Texte extrait >>
————

Publié le 10-10-11 à 12:48 Modifié à 13:04 par Le Nouvel Observateur
Comment Paris et Bruxelles ont été obligés de se répartir la dépouille du premier cadavre bancaire de la crise de l’euro.
Si casse il y a, ce sera bien aux contribuables belges et français de payer ! Sur le papier, ils ont déjà perdu 5 milliards d’euros. (Virginia Mayo -Sipa)
A quoi peut bien songer Pierre Richard, ce 16 septembre au Théâtre de la Ville, en regardant la première du spectacle avant-gardiste ramené du Groënland par le metteur en scène suisse Christoph Marthaler ? Président du Festival d’Automne à Paris, l’ancien banquier à la barbe rousse passe désormais plus de temps dans les salles de spectacle que dans les conseils d’administration. Confortablement retraité – il touche 600?000 euros par an –, il vit pleinement sa passion. Pourtant, pendant qu’il papote dans son fauteuil avec Pierre Bergé, "sa" banque, Dexia, est en train de mourir… Pour la deuxième fois. Incapable de financer ses activités, elle vient d’être placée sous tutelle de la France et de la Belgique et va être progressivement démantelée. "Enfin !" souffle un banquier qui n’a jamais cru à cette aventure.
Six milliards d'euros injectés en 2008
Il y a exactement trois ans, peu après la faillite de la banque américaine Lehman Brothers, Dexia s’est déjà trouvée asphyxiée sur les marchés financiers. Plus personne ne voulait prêter d’argent à cet établissement franco-belge un peu bizarre, parti à l’assaut des Etats-Unis et devenu un gros acteur du marché des subprimes, ces crédits hypothécaires qui ont surendetté les ménages pauvres et provoqué la crise mondiale. Les Etats belge et français avaient alors déjà volé à son secours. Pas question de laisser tomber une banque qui gère en Belgique la trésorerie des collectivités locales et les dépôts de 4 millions de clients ! Côté français, elle est moins connue du grand public, mais c’est elle qui finance la plupart des villes, départements et régions. Pour sortir de cette première ornière, Belges et Français ont injecté 6 milliards d’euros au capital de la banque.
Mission de surveillance
Ce fameux week-end de septembre 2008, où le sauvetage de Dexia a commencé, restera dans les annales de la crise. Les réunions d’urgence s’enchaînent... Mais, au lieu de se battre pour Dexia à Paris, Pierre Richard est à Aix-en-Provence, chez sa fille. "C’était prévu de longue date", nous avait-il alors confié, un peu embarrassé. "J’ai vu mon petit-fils, précisait-il, mais j’ai passé mon temps au téléphone." Certes, c’est son directeur général, Axel Miller, qui était à la manœuvre. Depuis 2006, Richard n’était plus "que" président du conseil d’administration et n’avait donc pas de fonction "opérationnelle". Mais il touchait tout de même, pour cette mission de surveillance, une rémunération annuelle de 400?000 euros, en plus de sa retraite !

————

Matériau >>
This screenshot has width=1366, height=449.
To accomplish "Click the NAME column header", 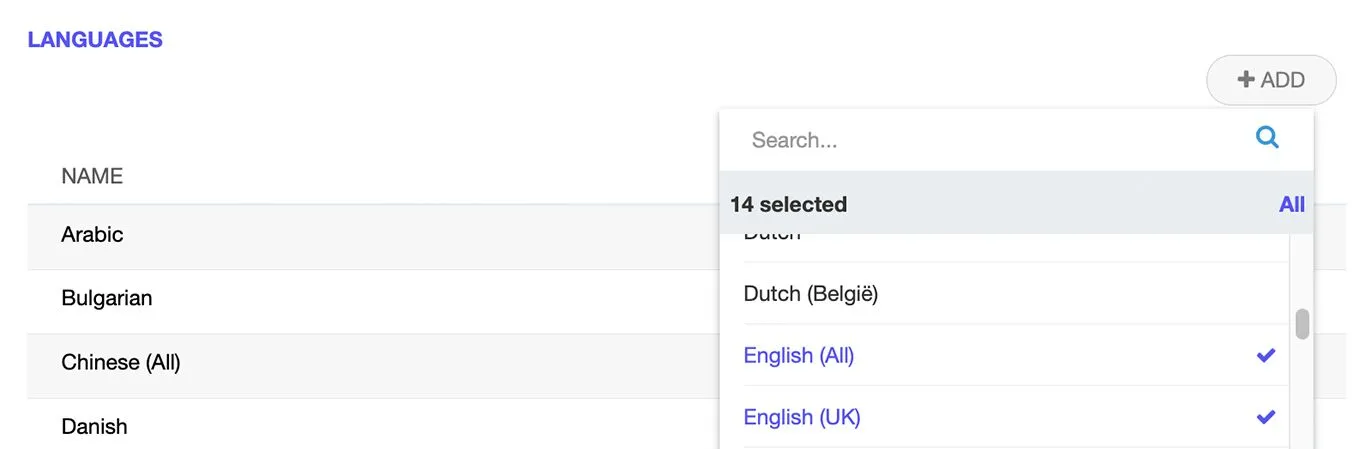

————

Consigne écrite >>
Réécrivez le passage de l'article sur Dexia qui commence par les mots « Publié le 10-10-11 » et s'achève sur « (Virginia Mayo -Sipa) », en remplaçant « contribuables » par « épargnants ».

Bonne réponse >>
Publié le 10-10-11 à 12:48 Modifié à 13:04 par Le Nouvel Observateur
Comment Paris et Bruxelles ont été obligés de se répartir la dépouille du premier cadavre bancaire de la crise de l’euro.
Si casse il y a, ce sera bien aux épargnants belges et français de payer ! Sur le papier, ils ont déjà perdu 5 milliards d’euros. (Virginia Mayo -Sipa)